**EXERCISE INPUT**
################
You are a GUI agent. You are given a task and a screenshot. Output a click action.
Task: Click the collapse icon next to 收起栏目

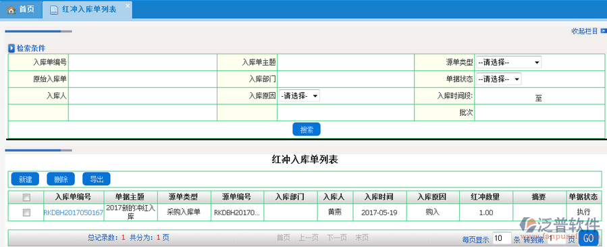click(603, 31)
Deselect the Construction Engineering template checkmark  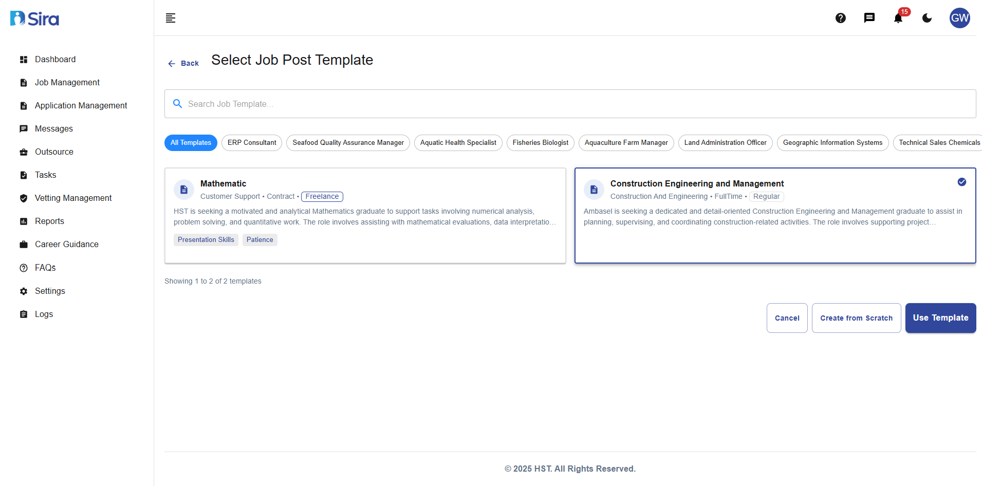[x=962, y=182]
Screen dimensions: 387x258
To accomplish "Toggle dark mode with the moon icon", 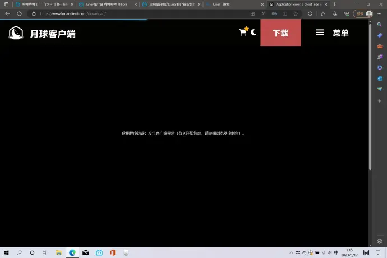I will [x=254, y=33].
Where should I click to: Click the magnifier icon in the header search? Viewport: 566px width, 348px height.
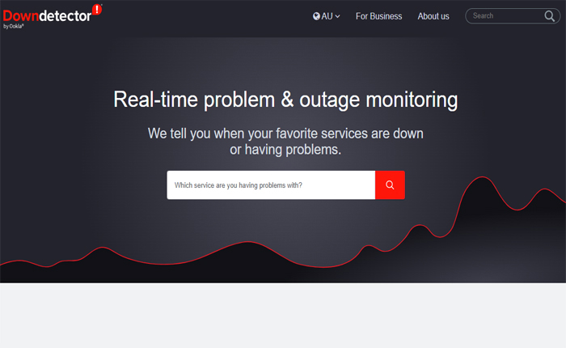[x=550, y=16]
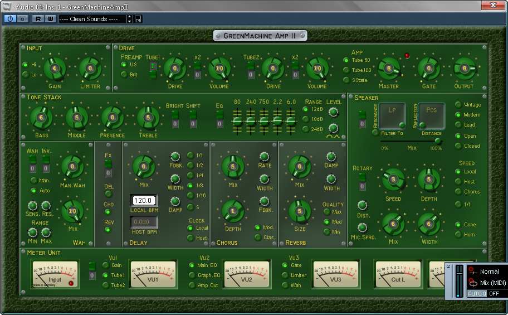Click the save preset floppy icon

138,19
################
**SHORT TASK**
Return the items verbatim, beginning at the line that contains "Where should I" and continuing through the final line of the items, with both ends included. Leave the pictures out of your answer.

**CORRECT RESULT**
Where should I click to: Click the magnifier icon in the header search? Viewport: 566px width, 348px height.
[x=550, y=16]
Click the save preset floppy icon

138,19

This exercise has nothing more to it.